• _Document text_:
○ ○ ○ ○ ○ ○ ○

The collected dialogues have played an integral part
in the Trains project. They have also been used to train a parser
that uses statistical preferences, and to train a part-of-speech
tagger that models speech repairs (cfr. Heeman and Allen, 1994)
(ftp://ftp.cs.rochester.edu/pub/papers/ai/94.heeman.ARPA_HLT.ps.Z)
Contact person:
James Allen (james@cs.rochester.edu)
A short description
The TRAINS project is to be mentioned as an example of how the exigencies of spoken language can be accommodated in software development. In particular, the TRAINS project is especially relevant for our purposes in that it adopts an integration vs. normalization strategy (see. the section 5.1.1 in the report).
The traditional approach consists in removing disfluencies before they reach the parser or in having the parser skip over such material. However reasonable, this approach not only abstracts from real data but also neglects the important roles such segments can play in the dialogue structure. Repairs, for example, can contain referents that are needed to interpret subsequent text (e.g., Take the oranges to Elmira, uh, I mean, take them to Corning).
In contrast to the above strategy, the alternative adopted in TRAINS is a parser-level approach that includes in phrase structure those disfluencies (such as repairs, hesitations and overlapping backchannel acknowledgments) that constitute a common problem for parsers for mixed-initiative dialogues.
To handle the disfluencies in mixed-initiative dialogues caused by repairs, hesitations and acknowledgments, the dialogue parser uses metarules that allow the chart of a dialogue parser to contain parallel syntactic structures (what was first said and its correction) in the case of repairs, and interleaved syntactic structures in the case of interruptions.
The editing term metarule allows constituents to skip over words signaling turn keeping (um, ah) and repairs (I mean).
In the structure allowed by the metarule a constituent may be interrupted between two subcostituents by one or more editing terms, and a constituent can be interrupted in more than one location.

○ ○ ○ ○ ○ ○ ○

• _Extracted entries_:
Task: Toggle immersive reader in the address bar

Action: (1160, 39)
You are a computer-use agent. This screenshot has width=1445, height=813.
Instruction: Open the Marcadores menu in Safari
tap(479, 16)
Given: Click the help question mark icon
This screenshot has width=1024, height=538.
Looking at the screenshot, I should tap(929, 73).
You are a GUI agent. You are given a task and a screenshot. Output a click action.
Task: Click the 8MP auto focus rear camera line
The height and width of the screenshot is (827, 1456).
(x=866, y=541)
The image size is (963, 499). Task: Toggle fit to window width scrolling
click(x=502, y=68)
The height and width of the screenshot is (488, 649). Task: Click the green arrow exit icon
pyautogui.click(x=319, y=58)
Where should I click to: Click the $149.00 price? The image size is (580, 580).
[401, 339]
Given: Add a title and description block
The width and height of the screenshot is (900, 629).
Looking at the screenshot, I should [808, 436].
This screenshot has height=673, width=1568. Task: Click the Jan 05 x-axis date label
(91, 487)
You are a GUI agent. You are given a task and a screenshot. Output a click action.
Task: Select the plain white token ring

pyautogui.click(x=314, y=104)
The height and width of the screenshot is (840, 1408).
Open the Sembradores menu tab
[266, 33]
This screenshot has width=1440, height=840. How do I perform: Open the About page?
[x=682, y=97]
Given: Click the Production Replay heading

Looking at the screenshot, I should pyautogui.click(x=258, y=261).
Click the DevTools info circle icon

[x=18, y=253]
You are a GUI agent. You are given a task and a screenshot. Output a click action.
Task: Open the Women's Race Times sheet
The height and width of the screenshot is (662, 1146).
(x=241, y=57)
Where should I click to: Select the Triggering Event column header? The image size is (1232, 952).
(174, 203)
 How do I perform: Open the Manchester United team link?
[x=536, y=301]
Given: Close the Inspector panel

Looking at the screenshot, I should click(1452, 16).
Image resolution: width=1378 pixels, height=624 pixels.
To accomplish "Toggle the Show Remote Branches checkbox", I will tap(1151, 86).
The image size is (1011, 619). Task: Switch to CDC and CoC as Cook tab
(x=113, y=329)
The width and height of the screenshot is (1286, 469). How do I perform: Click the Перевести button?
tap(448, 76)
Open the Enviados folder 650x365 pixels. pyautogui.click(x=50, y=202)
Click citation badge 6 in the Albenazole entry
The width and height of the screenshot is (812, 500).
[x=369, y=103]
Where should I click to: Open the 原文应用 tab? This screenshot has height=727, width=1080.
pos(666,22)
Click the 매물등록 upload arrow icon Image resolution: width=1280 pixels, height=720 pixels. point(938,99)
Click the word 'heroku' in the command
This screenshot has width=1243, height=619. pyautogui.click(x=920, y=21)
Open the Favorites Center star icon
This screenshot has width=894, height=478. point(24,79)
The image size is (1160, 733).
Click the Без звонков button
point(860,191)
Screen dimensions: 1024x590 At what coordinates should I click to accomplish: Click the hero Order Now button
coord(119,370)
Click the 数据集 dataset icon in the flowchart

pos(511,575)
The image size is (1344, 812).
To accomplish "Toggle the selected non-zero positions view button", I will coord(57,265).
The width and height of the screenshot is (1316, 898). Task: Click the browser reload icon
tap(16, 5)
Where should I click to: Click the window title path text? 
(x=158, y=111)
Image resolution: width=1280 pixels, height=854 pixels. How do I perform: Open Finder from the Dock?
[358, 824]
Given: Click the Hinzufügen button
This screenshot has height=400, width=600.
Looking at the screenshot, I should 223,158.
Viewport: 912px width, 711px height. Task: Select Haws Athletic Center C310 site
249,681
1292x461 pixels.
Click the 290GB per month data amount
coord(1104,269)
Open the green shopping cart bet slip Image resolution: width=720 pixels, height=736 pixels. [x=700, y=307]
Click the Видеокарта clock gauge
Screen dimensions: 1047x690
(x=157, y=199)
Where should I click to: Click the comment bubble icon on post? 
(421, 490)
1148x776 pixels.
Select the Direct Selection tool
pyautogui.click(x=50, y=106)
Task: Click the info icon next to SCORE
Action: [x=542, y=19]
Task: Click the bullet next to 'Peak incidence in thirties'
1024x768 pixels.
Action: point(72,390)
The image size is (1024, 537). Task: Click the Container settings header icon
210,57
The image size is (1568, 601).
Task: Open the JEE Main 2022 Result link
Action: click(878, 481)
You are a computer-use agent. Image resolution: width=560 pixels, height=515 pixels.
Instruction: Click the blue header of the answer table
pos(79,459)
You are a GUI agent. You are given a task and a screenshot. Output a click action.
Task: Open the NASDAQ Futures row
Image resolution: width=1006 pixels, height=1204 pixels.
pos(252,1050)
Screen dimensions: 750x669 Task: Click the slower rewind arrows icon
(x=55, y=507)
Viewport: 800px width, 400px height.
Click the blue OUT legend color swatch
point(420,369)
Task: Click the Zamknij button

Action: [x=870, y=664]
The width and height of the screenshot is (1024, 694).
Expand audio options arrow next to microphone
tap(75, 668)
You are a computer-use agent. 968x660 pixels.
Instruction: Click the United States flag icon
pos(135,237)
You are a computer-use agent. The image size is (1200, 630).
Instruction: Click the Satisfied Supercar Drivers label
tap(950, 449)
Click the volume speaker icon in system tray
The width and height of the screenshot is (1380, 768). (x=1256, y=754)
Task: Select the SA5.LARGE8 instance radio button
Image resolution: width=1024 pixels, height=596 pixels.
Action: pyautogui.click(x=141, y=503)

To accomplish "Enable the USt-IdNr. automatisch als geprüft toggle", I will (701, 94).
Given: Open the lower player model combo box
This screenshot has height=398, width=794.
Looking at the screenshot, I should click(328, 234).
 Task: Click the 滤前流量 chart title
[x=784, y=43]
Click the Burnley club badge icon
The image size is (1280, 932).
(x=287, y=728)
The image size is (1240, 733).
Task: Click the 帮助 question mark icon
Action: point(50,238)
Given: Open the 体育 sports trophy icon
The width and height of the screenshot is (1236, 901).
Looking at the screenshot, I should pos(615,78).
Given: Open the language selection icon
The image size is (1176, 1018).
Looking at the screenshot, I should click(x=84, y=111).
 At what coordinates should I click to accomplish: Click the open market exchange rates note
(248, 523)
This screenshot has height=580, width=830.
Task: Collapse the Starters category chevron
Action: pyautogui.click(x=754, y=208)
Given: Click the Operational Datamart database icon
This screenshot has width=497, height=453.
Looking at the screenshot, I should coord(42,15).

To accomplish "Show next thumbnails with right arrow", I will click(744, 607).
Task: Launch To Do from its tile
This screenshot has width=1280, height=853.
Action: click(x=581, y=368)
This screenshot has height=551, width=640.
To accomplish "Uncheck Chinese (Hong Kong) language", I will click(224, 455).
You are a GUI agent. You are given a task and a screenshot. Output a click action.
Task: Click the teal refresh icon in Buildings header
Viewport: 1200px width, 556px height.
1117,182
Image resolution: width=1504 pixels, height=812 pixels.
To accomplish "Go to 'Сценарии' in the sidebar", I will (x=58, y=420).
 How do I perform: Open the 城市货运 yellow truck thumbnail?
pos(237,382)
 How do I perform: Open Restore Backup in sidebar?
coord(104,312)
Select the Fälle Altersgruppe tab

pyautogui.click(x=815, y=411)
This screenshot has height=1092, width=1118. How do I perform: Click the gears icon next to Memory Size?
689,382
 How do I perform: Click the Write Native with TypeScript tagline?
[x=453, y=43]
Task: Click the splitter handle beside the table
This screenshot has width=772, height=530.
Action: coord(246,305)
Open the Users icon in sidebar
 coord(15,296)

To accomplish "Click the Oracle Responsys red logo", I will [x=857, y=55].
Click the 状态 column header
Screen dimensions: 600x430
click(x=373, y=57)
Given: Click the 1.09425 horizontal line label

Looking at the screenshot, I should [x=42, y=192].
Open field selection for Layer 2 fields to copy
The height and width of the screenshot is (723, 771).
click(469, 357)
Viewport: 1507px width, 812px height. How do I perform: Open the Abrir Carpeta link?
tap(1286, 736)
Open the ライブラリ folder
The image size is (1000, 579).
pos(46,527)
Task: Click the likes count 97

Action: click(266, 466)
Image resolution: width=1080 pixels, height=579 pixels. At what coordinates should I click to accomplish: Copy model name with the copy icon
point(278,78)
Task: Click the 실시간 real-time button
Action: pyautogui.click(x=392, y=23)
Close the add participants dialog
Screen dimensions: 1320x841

○ ○ ○ ○ ○ ○ ○

• _About this exercise_: Resume the text on how the TRAINS dialogue parser handles speech disfluencies, starting after its last sentence. The records come from a different source than the text.

• _Result of this exercise_:
In the case of overlapping acknowledgments and continuation prompts, such as 'okay', 'right' etc. uttered by the second speaker in overlap with the 'main' talk, the continuation metarule allows a constituent to overlap or be embedded inside another constituent to which it is unconnected. In this way, a constituent can be built across tracks.
An interruption metarule is used to deal with interjected corrections, questions, and comments separately from any repair that may follow. An example of interruption is the following:
u: then e1 will have
s: oh e1
u: right
two boxcars of oranges
In the case of repairs, a repair metarule operates on what is being corrected (or reparandum) and the correction (or the alteration), to build parallel phrase structure trees: one with the reparandum and one with the alteration. For example, for an utterance such as "Take the ban- um the oranges", the repair metarule would build two VPs: take the ban- and take the oranges.
This parsing framework has two relevant consequences. First, it allows the parser to accommodate disfluency phenomena, thus leaving important aspects of dialogue structure untouched. In addition, in this way the parser has information about the syntactic structure of the utterance and the range of allowed structures. These sources of information are absent from preprocessing, normalizing routines, and the dialogue parser can still use acoustic cues, pattern matching, and other sources of information used in preprocessing techniques.